Отдельные аспекты магии относительно устойчивы — ну, например, люди, наделенные сильными магическими способностями, всегда не в ладах с продвинутыми технологиями, — но даже и это обстоятельство на протяжении столетий хоть как-то, да менялось. Лет триста назад магический дар проявлялся в странных, причудливых окрасках свечного огня или мгновенном скисании молока (что доставляло чертовски много неприятностей чародеям, желавшим, скажем, приготовить что-нибудь молочное). А еще парой сотен лет раньше занятия магией вызывали причудливые изменения пигментации кожи, известные как чертовы отметины.
Так что невозможно предугадать, как с этим будут обстоять дела еще через несколько веков. Как знать, может, побочным эффектом магических способностей станут привлекательная наружность и успех у противоположного пола — впрочем, не могу сказать, чтобы в описываемый момент меня беспокоило именно это.
Ну, сами понимаете. Меня больше беспокоило, смогу ли я пережить следующие несколько минут.

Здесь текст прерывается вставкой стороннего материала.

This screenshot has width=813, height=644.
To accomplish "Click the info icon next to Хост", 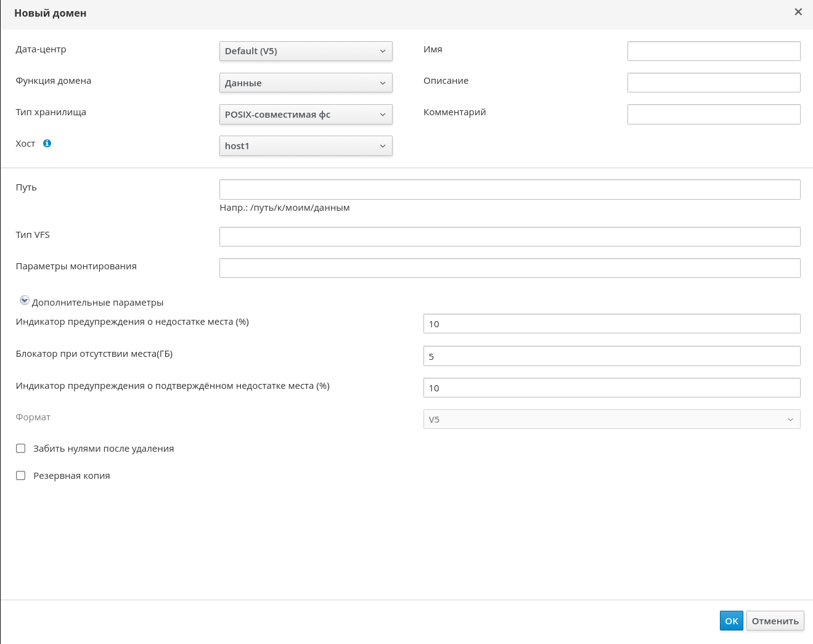I will pos(47,144).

В общем, я клоню к тому, что рассвет — по всеобщему убеждению, конечно, — несет конец всякому злу. Что это свет, побеждающий тьму, — так ведь?
Можно сказать и так. Ну, по крайней мере в некоторых случаях. Однако по большей части это просто рассвет. Это часть суток, характеризующая взаимное положение определенных небесных тел. То есть с самим солнцем, выползающим из-за горизонта, не связано никакой магии — ни черной, ни белой. Если таковая и имеется, я, во всяком случае, о ней не слыхал. Рассвет вовсе не очищает Добро от Зла.
Он просто очищает — все без разбора. И в этом-то и заключалась моя проблема.
Как-то не рассчитаны духи на то, чтобы ошиваться в мире смертных — если, конечно, не найти для этой цели подходящего тела. Мне полагалось бы находиться на том Кармайкловом поезде, или в Раю, или в Аду, или в Валгалле... где-то в таком роде. Духи состоят из энергии — на 99,9 процента из чистой, замечательно питательной магии. И подмены ее не допускают.
Духи сосуществуют с рассветом примерно так же, как сосуществуют микробы и щелочь. Силы обновления, омывающие планету с началом каждого нового дня, несут с собой и мощный заряд магии, неумолимо смывающий даже самые сильные из состряпанных смертными заклятий, если только те не защищены соответствующим образом.
Бродячий дух, застигнутый рассветом, просто растворяется. И тут не спастись, просто став в тень, — это защитит не больше, чем если бы вы прятались у себя на кухне от несущегося на вас цунами. Для спасения необходимо найти по-настоящему безопасное место, укрытое и укрепленное, способное противостоять магическим энергиям рассвета.
В конце концов, я ведь превратился в призрака, так? Вот я и поспешил в единственное место, которое, как мне казалось, могло меня защитить и куда у меня имелся шанс успеть.
Я поспешил к своей могиле.
Да, у меня есть собственная могила, выкопанная, с установленным надгробным камнем, готовая меня принять. Ее мне подарила одна из моих врагинь... даже странно, по прошествии нескольких лет она кажется мне и вполовину не такой страшной, как тогда. Врагиня обставила подарок с большой помпой, на глазах у собравшихся сливок сверхъестественного общества, вручив мне это обещание смертной угрозы и продемонстрировав заодно свои возможности в мире смертных, — и правда, чтобы раздобыть участок на престижном чикагском кладбище, да еще и оставить при этом на нем зияющую могилу, требуются неплохие связи. Уж не знаю, угрозой ли, подкупом, но она добилась того, что моя могила оставалась в таком состоянии на кладбище Грейсленд уже довольно много лет.
И наконец у нее появился шанс послужить чем-то полезным помимо места для философских размышлений.
Я еще раз проделал трюк сэра Стюарта с исчезанием и убедился, что не в состоянии прыгнуть дальше чем на триста ярдов. Что ж, даже так это было на порядок быстрее простого бега, а на поверку оказалось и не так утомительно, как я думал. Собственно, больше всего это напоминало мои утренние пробежки, только вместо шагов я перемещался длинными скачками, повторяя их снова и снова, от точки «А» до точки «Б».